Top of Records provided

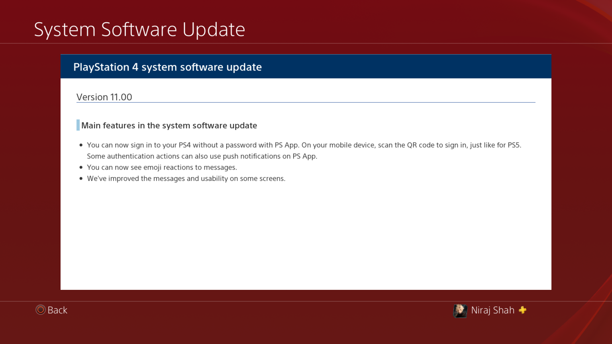
Task: Click the bullet icon before the PS App feature
Action: pyautogui.click(x=81, y=145)
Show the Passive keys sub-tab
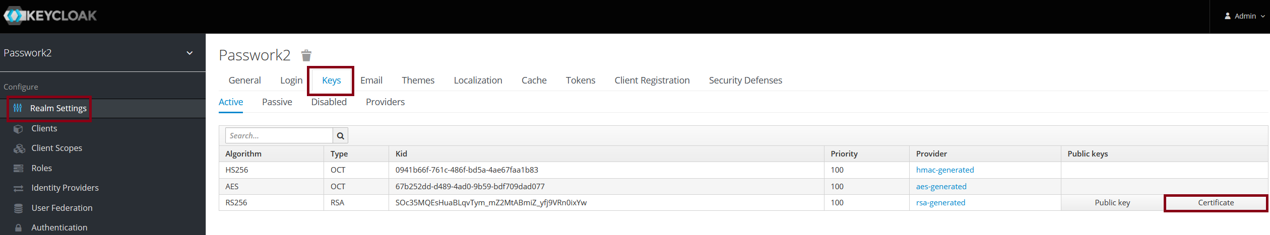 [x=277, y=102]
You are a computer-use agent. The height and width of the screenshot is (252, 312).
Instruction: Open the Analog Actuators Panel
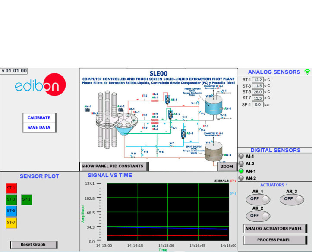(x=275, y=229)
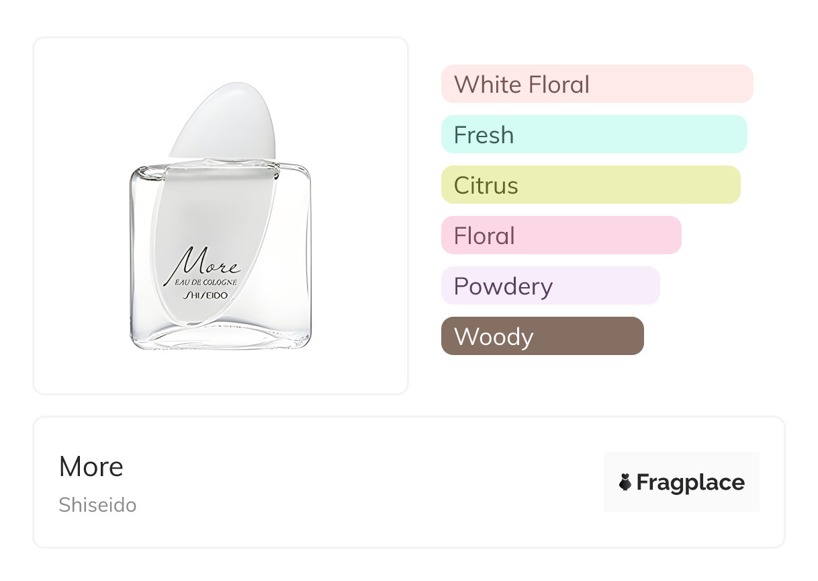The height and width of the screenshot is (581, 818).
Task: Open the More perfume title
Action: pos(91,467)
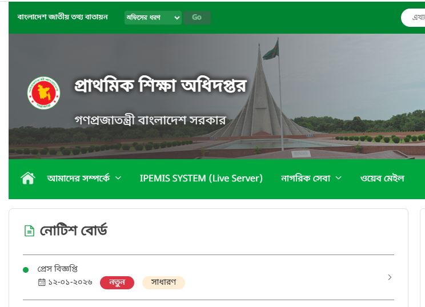Click the প্রাথমিক শিক্ষা অধিদপ্তর site title
Screen dimensions: 425x307
point(160,86)
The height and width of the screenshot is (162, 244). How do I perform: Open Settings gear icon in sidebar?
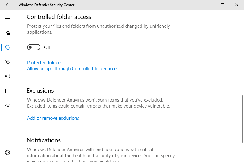tap(8, 153)
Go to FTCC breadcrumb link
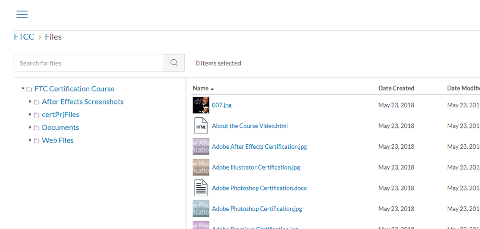This screenshot has width=480, height=229. pos(24,37)
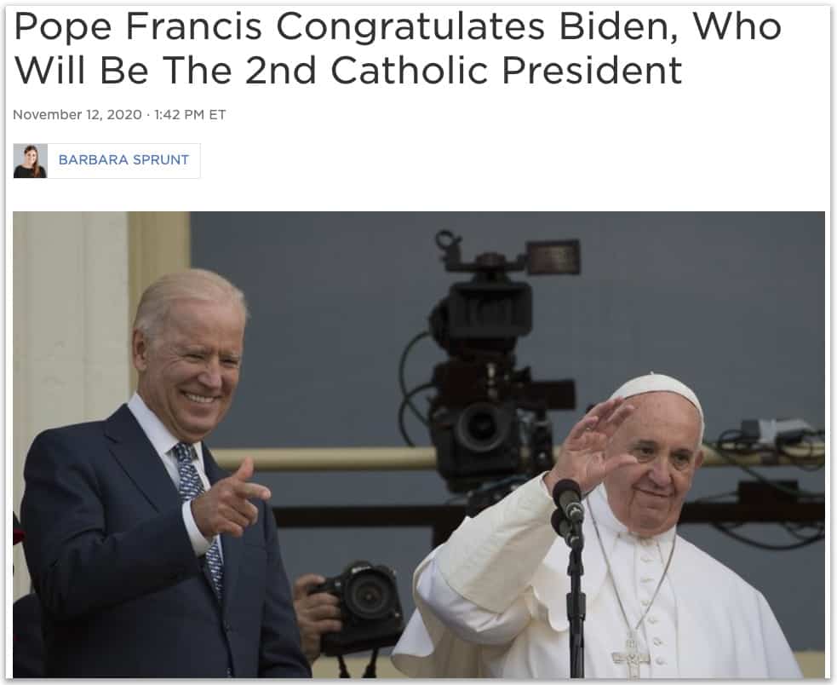
Task: Click the BARBARA SPRUNT byline link
Action: [x=123, y=160]
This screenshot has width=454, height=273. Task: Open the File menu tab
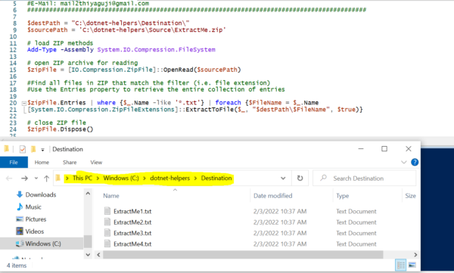point(14,162)
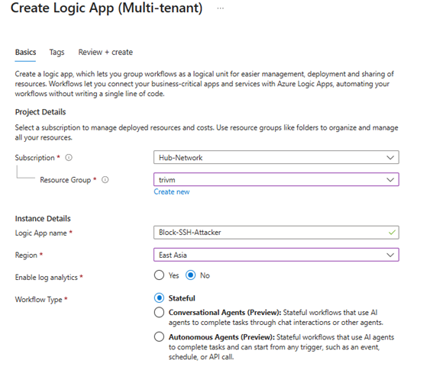Screen dimensions: 446x389
Task: Click the green checkmark in Logic App name
Action: coord(392,233)
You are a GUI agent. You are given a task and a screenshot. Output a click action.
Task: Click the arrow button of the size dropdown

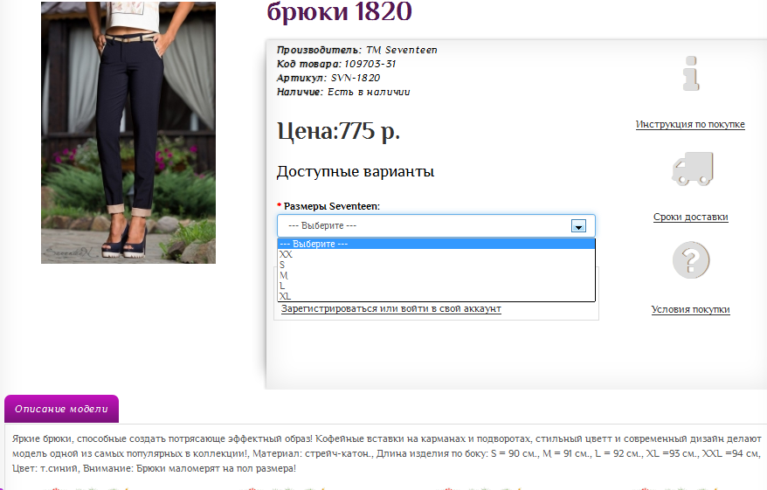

Bottom of Records provided

_Aim of the exercise:_ Write out exactly the lines from the one containing "Instruction: Open the Analog Actuators Panel" through the end of the records above, both included, leaving all pictures out.

_Response box:_
Instruction: Open the Analog Actuators Panel
(x=275, y=229)
The height and width of the screenshot is (581, 818).
Task: Open the More perfume title
Action: pos(91,467)
Click the প্রাথমিক শিক্ষা অধিদপ্তর site title
Screen dimensions: 425x307
point(160,86)
The height and width of the screenshot is (162, 244). How do I perform: Open Settings gear icon in sidebar?
tap(8, 153)
Go to FTCC breadcrumb link
This screenshot has width=480, height=229. pos(24,37)
Task: Click the BARBARA SPRUNT byline link
Action: [x=123, y=160]
This screenshot has width=454, height=273. Task: Open the File menu tab
point(14,162)
Screen dimensions: 446x389
Task: Click the green checkmark in Logic App name
Action: coord(392,233)
You are a GUI agent. You are given a task and a screenshot. Output a click action.
Task: Click the arrow button of the size dropdown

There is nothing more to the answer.